Traditional approaches to generating model data for unit tests often involve setting up complex fixtures or writing cumbersome mock classes. This becomes especially challenging when your domain model is tightly coupled with your data mode.
class Order(Base):
# ...
product_name = Column(String, index=True)
quantity = Column(Integer)
In more advanced scenarios, your Domain model is decoupled from the Data model, allowing for cleaner architecture and improved maintainability.
class Order(BaseModel):
product_name: str
quantity: int
def testOrder(self):
order = Order(product_name="Milk", quantity=2)

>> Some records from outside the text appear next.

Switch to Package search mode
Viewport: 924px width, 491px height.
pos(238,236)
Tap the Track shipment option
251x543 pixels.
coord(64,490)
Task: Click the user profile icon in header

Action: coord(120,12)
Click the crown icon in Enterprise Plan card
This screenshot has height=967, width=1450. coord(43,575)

self.assertEqual(order.quantity, 2)
Using hard-coded data can be a sub-optimal approach. Every modification to the Domain model requires updates to the test suite.

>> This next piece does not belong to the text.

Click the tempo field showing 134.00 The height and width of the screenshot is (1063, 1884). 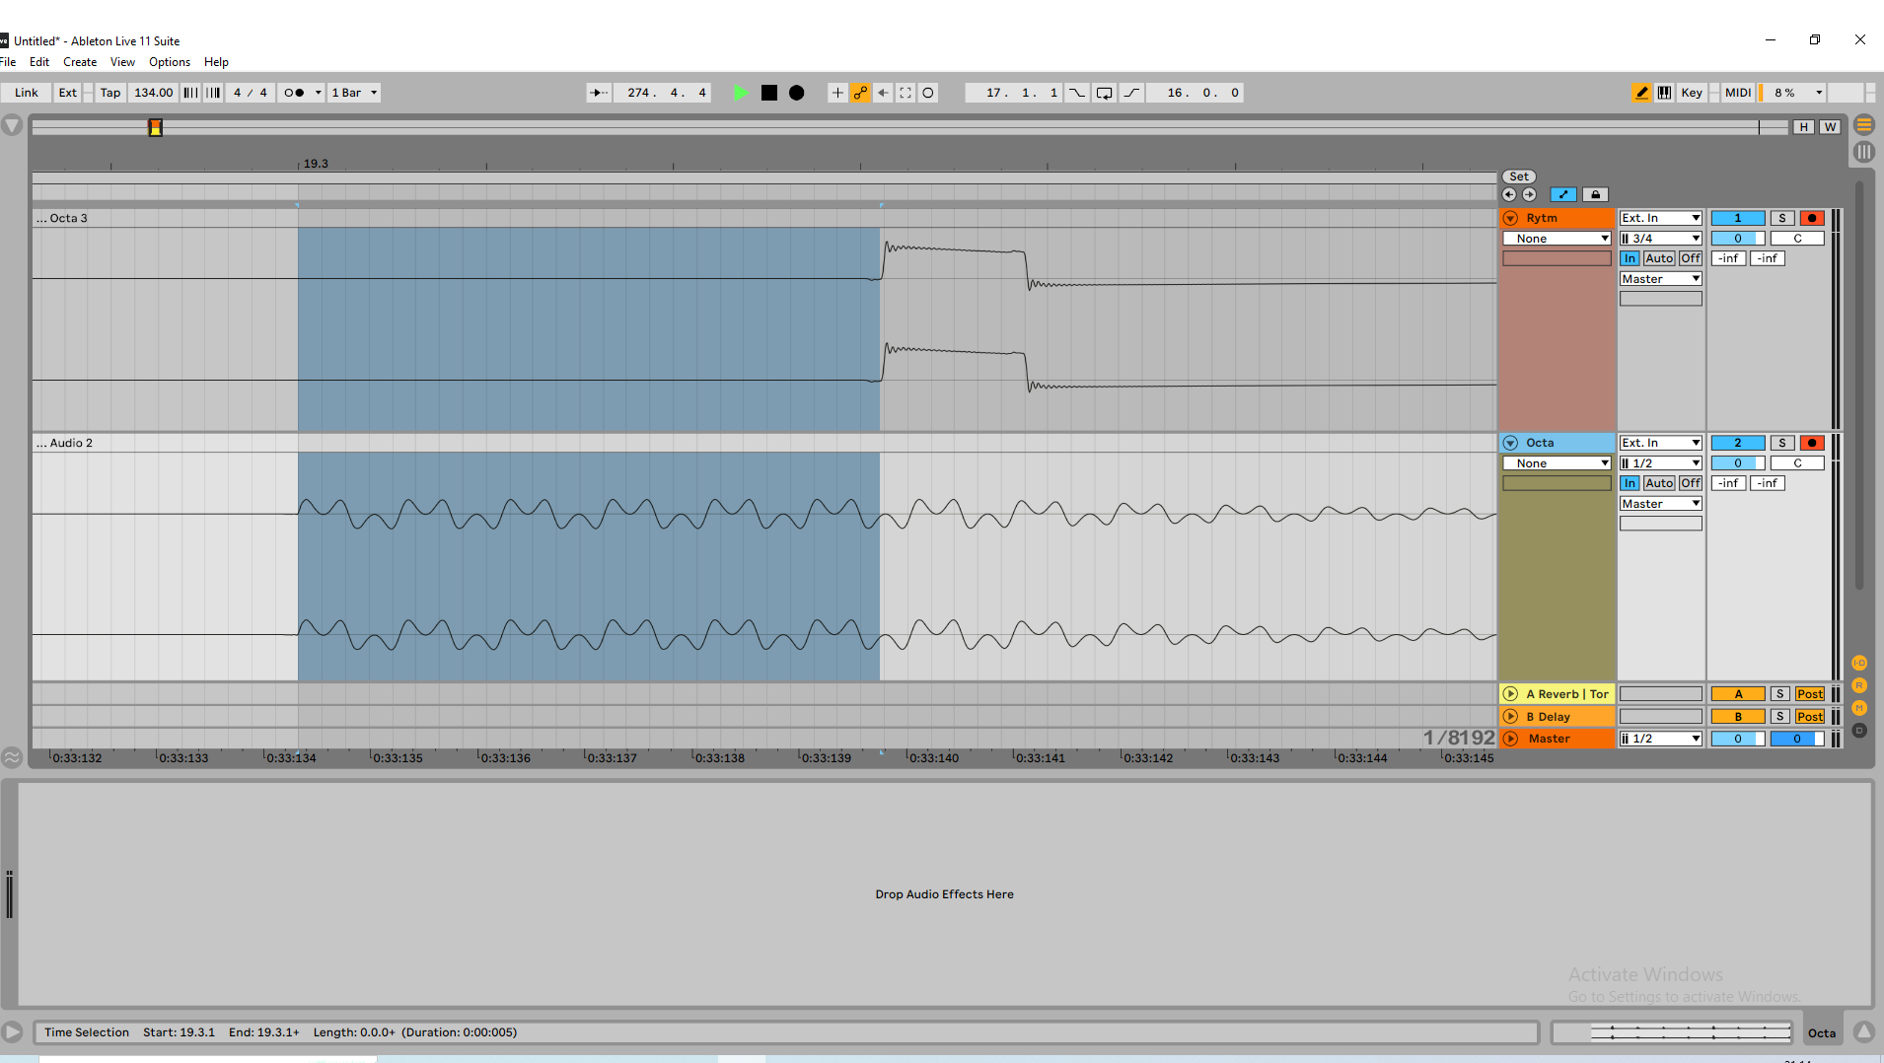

LLM-generated data comes to the rescue. By leveraging models like ChatGPT-4, you can dynamically generate test data that adheres to your Domain model’s schema.
In the following example, we’ll use ChatGPT-4 to generate data for a Electronics
Domain model class, ensuring the structure and content align with the model’s expected schema.

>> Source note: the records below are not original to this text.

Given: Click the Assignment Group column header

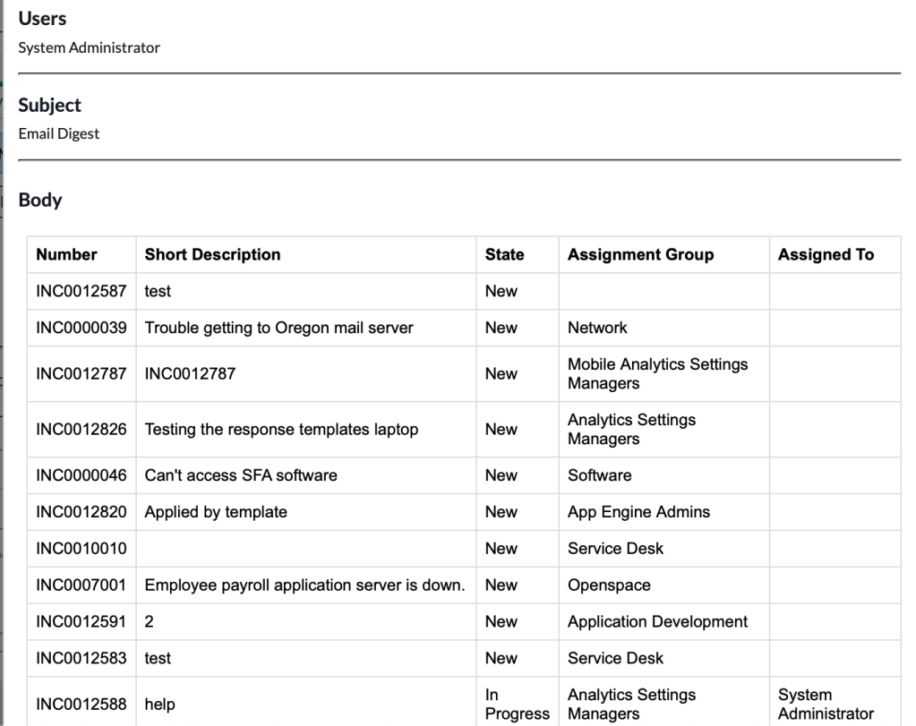Looking at the screenshot, I should [x=640, y=255].
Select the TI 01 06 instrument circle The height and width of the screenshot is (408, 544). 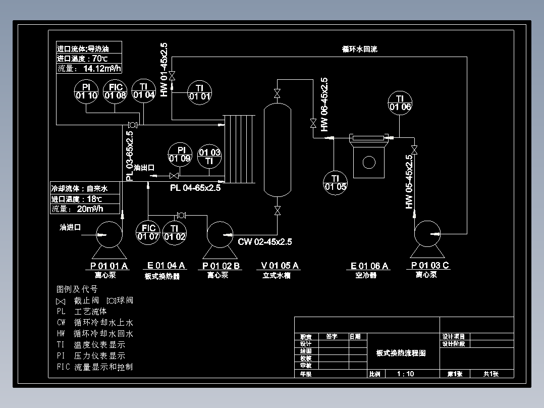[x=400, y=102]
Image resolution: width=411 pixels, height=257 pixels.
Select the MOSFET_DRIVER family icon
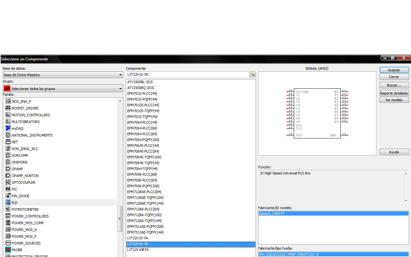[x=8, y=108]
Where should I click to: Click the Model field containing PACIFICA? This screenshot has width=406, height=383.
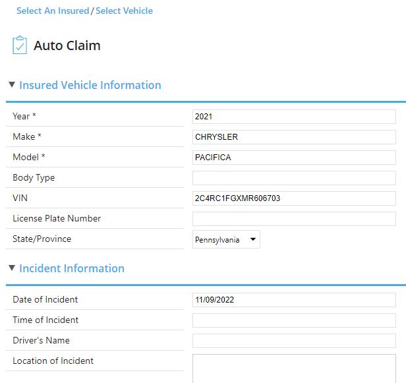click(294, 158)
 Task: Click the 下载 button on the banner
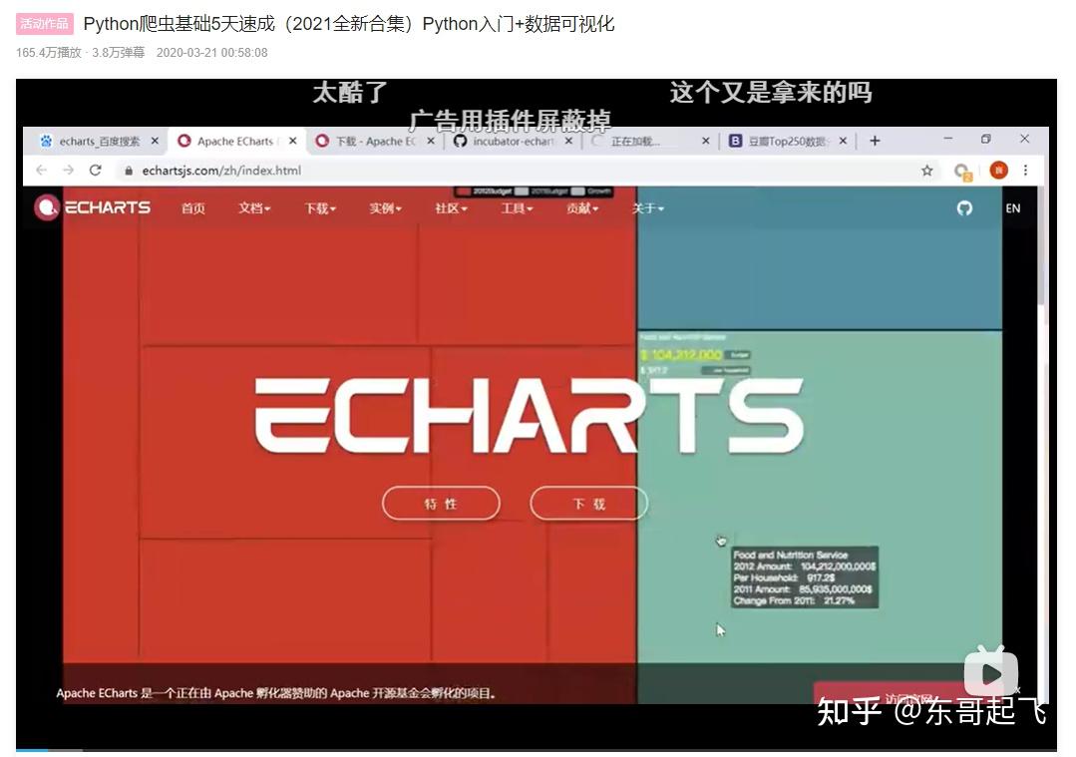588,504
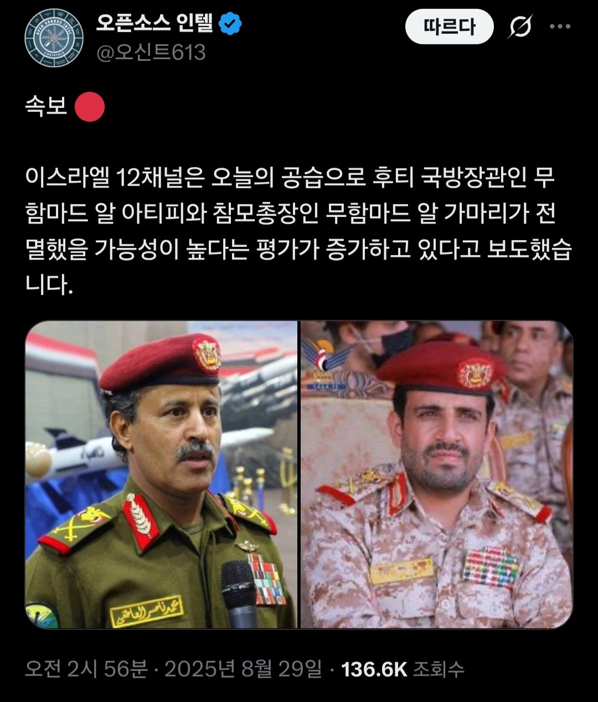This screenshot has width=598, height=702.
Task: Open the @오신트613 handle link
Action: 151,53
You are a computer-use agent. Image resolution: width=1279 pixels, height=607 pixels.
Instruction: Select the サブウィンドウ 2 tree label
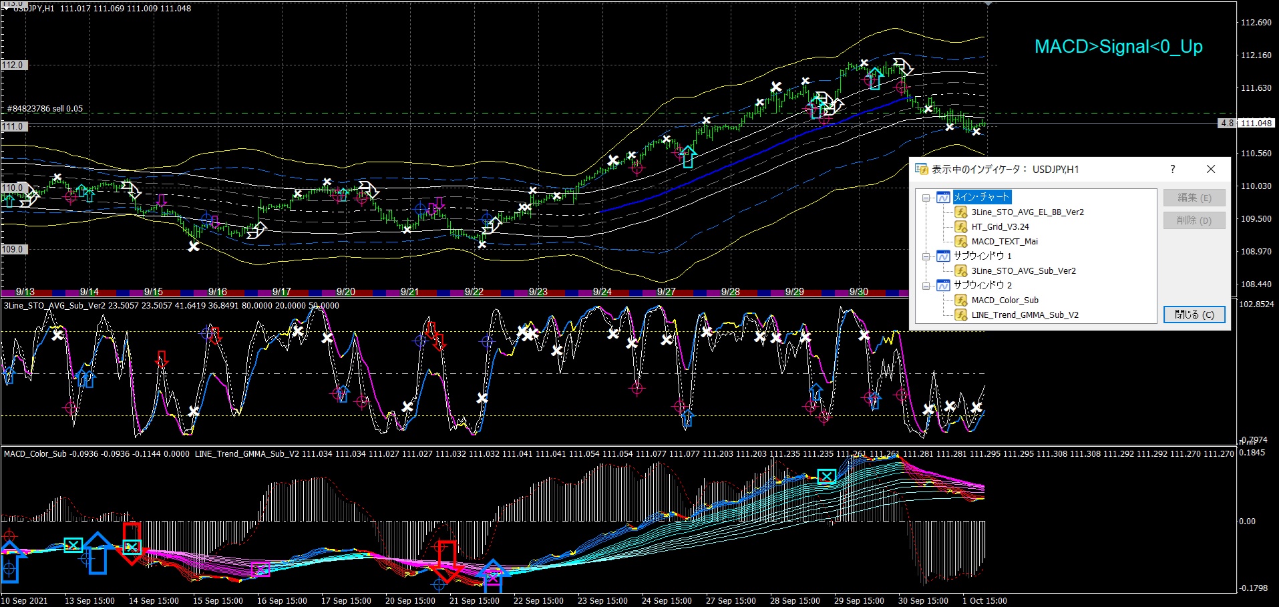pyautogui.click(x=982, y=285)
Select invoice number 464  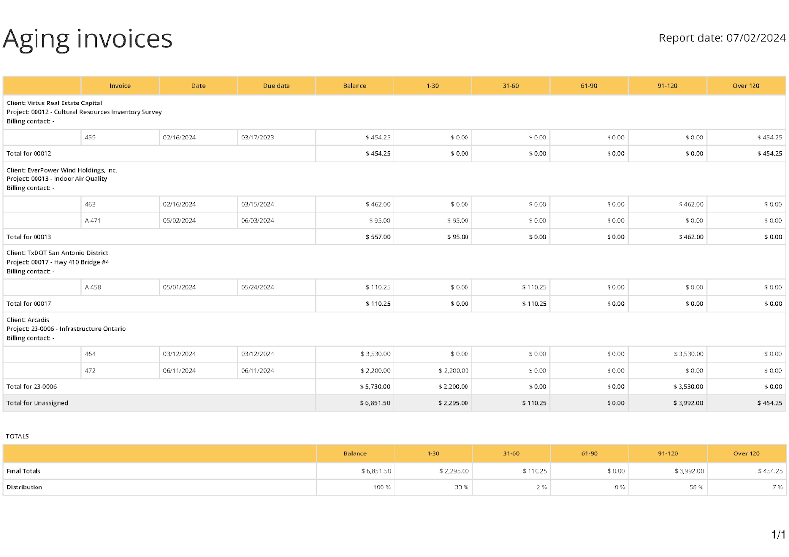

# Imports are skipped to demo the core of the solution
class Electronics(BaseModel):
""" Domain model for Electronics """
model: str
price: float = Field(gt=0, description="Price must be greater than 0")
@llm.call(provider="openai", model="gpt-4o", response_model=List[Electronics])
def list_electronics(limit: int) -> List[Electronics]:
""" Generate N items of products defined as Electronics """
return f"Generate {limit} number of electronic products"
And the unittests:
class TestElectronics(unittest.TestCase):
""" Test class using LLM to generate domain data """
@classmethod
def setUpClass(cls):
""" Generating test data once """
cls._products = list_electronics(5)
def test_unique_models(self):
""" Test product models are unique """
models = [product.model for product in self._products]
self.assertEqual(len(models), len(set(models)))
Running the LLM can take a few seconds, so to optimize performance, I move the data generation process to the setUpClass
method.
Big kudos to mirascope, llm, smartfunc and other libraries to make LLMs much more accessible to every day applications!
Feel free to try that yourself, all source code available in the Github project.
If you are interested in a command line LLM integration check out How to automate review with gptscript.
Conclusions:
- LLMs become much more accessible in day to day programming.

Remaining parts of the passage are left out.